The sql tag is available on DataSource, EntityManager, Repository and QueryRunner instances:

const users = await dataSource.sql`SELECT * FROM users WHERE name = ${"John"}`

Parameter Handling​

Parameters are automatically escaped and formatted according to your database type:

  • PostgreSQL, CockroachDB, Aurora PostgreSQL, MariaDB: Uses $1, $2, etc.
// Query becomes: SELECT * FROM users WHERE name = $1
const users = await dataSource.sql`SELECT * FROM users WHERE name = ${"John"}`
  • MySQL, SQLite, Aurora MySQL: Uses ?
// Query becomes: SELECT * FROM users WHERE name = ?
const users = await dataSource.sql`SELECT * FROM users WHERE name = ${"John"}`
  • Oracle: Uses :1, :2, etc.
// Query becomes: SELECT * FROM users WHERE name = :1
const users = await dataSource.sql`SELECT * FROM users WHERE name = ${"John"}`
  • MSSQL: Uses @1, @2, etc.
// Query becomes: SELECT * FROM users WHERE name = @1
const users = await dataSource.sql`SELECT * FROM users WHERE name = ${"John"}`

Multiple Parameters​

You can use multiple parameters and complex expressions:

const name = "John"
const age = 30
const active = true
const users = await dataSource.sql`
    SELECT * FROM users
    WHERE name LIKE ${name + "%"}
    AND age > ${age}
    AND is_active = ${active}
`

Expanding Parameter Lists​

To transform an array of values into a dynamic list of parameters in a template expression, wrap the array in a function. This is commonly used to write an IN (...) expression in SQL, where each value in the list must be supplied as a separate parameter:

// Query becomes: SELECT * FROM users WHERE id IN (?, ?, ?)
const users = await dataSource.sql`
    SELECT * FROM users
    WHERE id IN (${() => [1, 2, 3]})
`

Interpolating Unescaped Expressions​

When you want to insert a template expression which should not be transformed into a database parameter, wrap the string in a function. This can be used to dynamically define column, table or schema names which can't be parameterized, or to conditionally set clauses in the SQL.
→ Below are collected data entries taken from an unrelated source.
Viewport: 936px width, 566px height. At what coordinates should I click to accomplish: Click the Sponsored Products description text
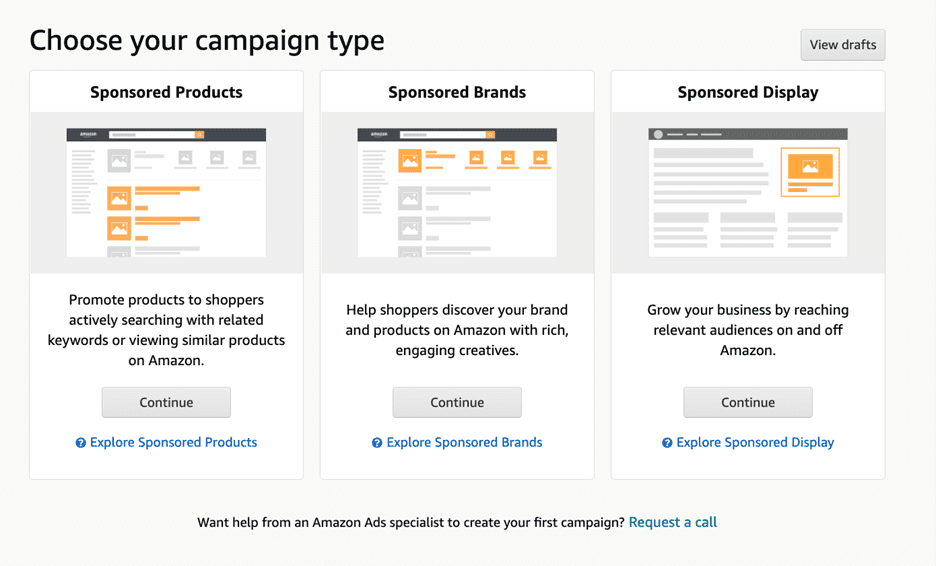click(166, 330)
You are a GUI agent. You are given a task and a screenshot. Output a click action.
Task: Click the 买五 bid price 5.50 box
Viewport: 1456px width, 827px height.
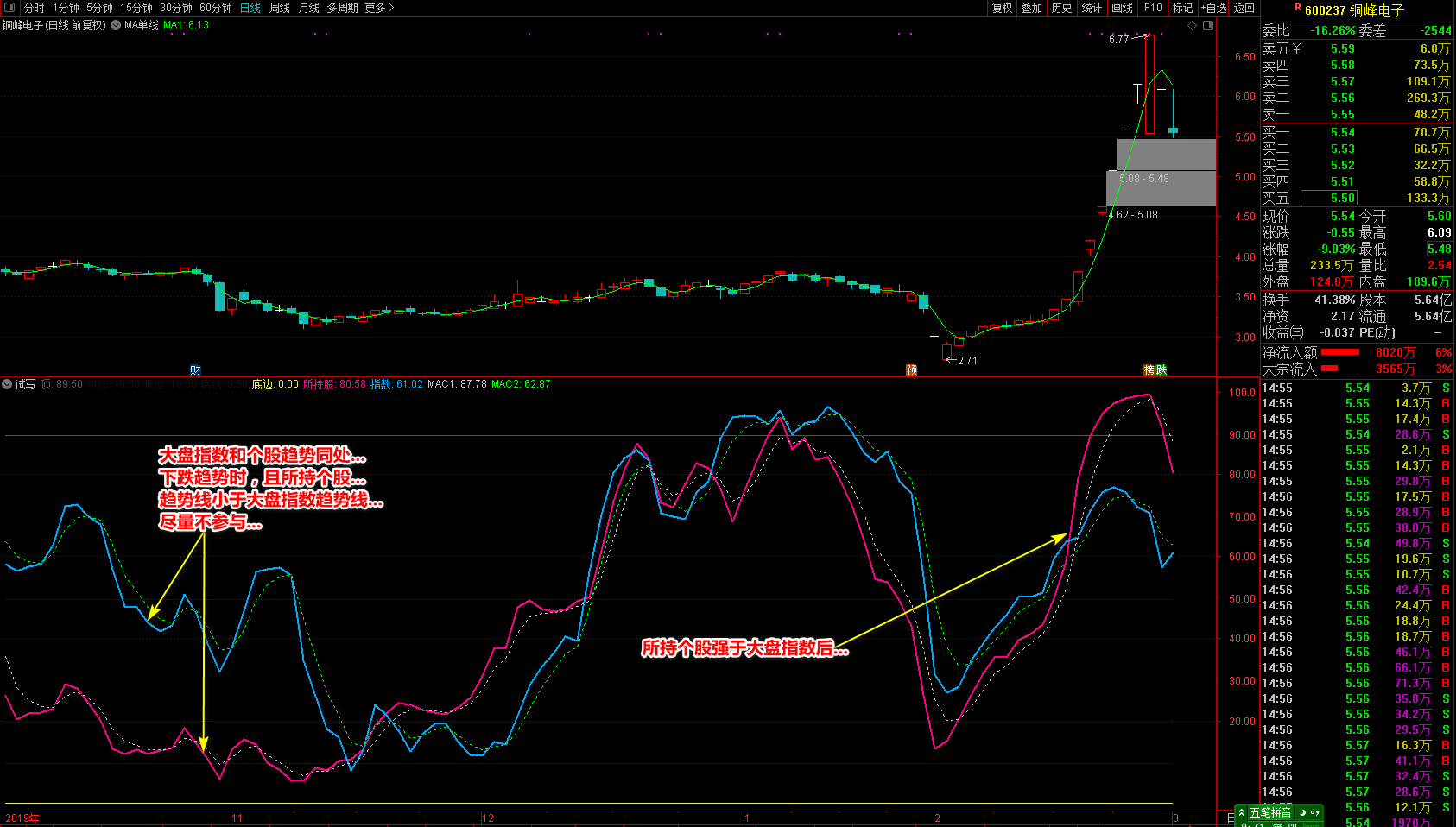click(1328, 198)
Caution! No escaping is performed on raw SQL inserted in this way. It is not safe to use this with values sourced from user input.
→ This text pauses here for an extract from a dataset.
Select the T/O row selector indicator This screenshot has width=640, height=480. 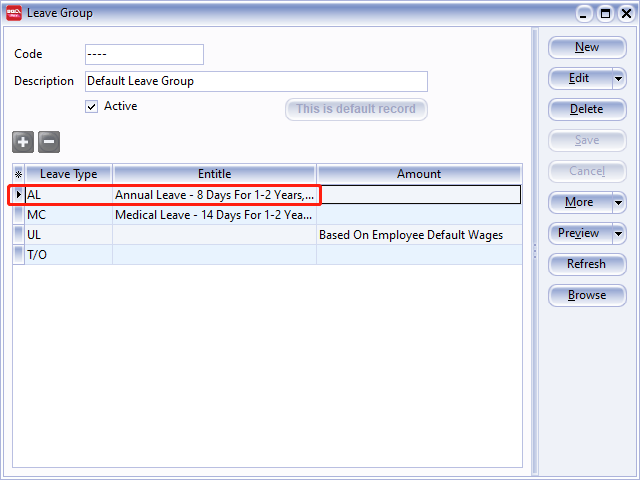click(18, 255)
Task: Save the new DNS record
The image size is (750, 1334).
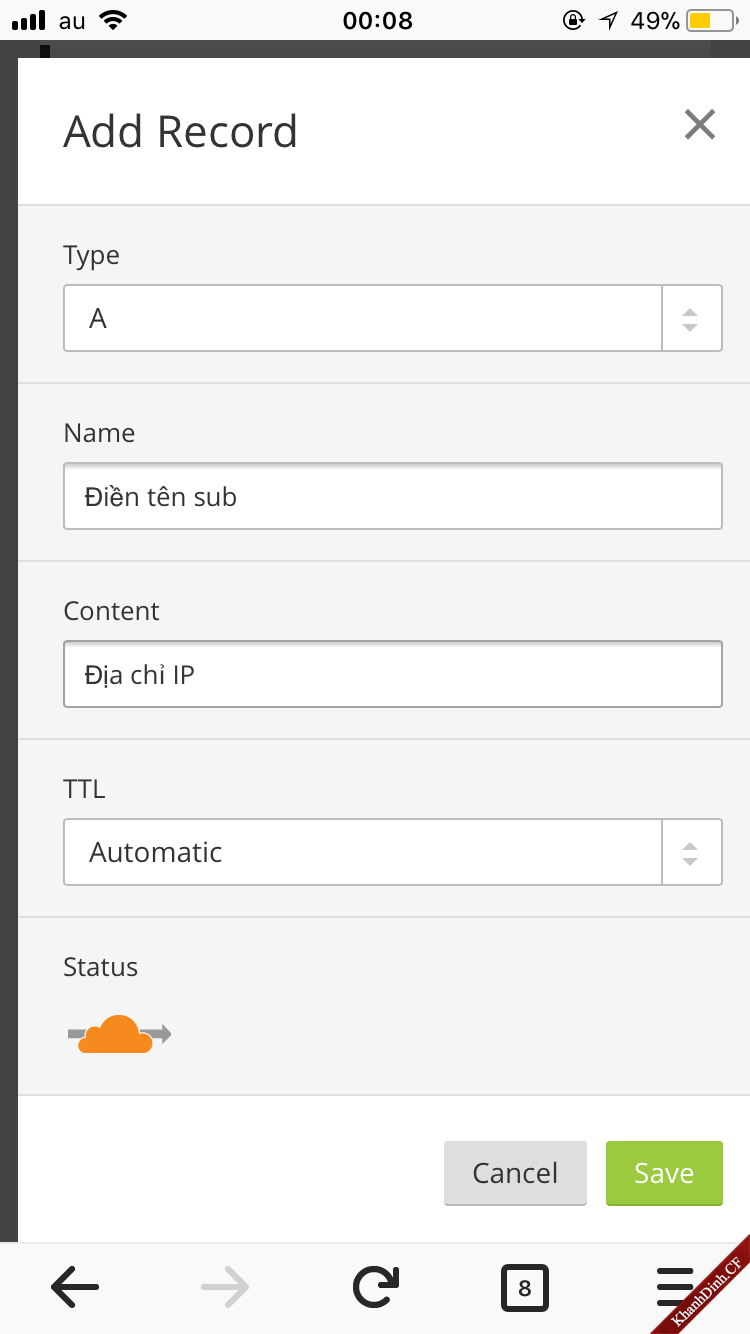Action: coord(663,1173)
// Query becomes: SELECT * FROM dynamic_table_name
const rawData = await dataSource.sql`
    SELECT * FROM ${() => "dynamic_table_name"}
`

Features​

  • SQL Injection Prevention: Parameters are properly escaped
  • Database Agnostic: Parameter formatting is handled based on your database type
  • Readable Queries: Template literals can make queries more readable than parameter arrays

Comparison with Query Method​

The traditional query method requires manual parameter placeholder handling:

// Traditional query method
await dataSource.query(
    "SELECT * FROM users WHERE name = $1 AND age > $2",
    ["John", 30]
)

// SQL tag alternative
await dataSource.sql`SELECT * FROM users WHERE name = ${"John"} AND age > ${30}`

The SQL tag handles parameter formatting automatically, which can reduce potential errors.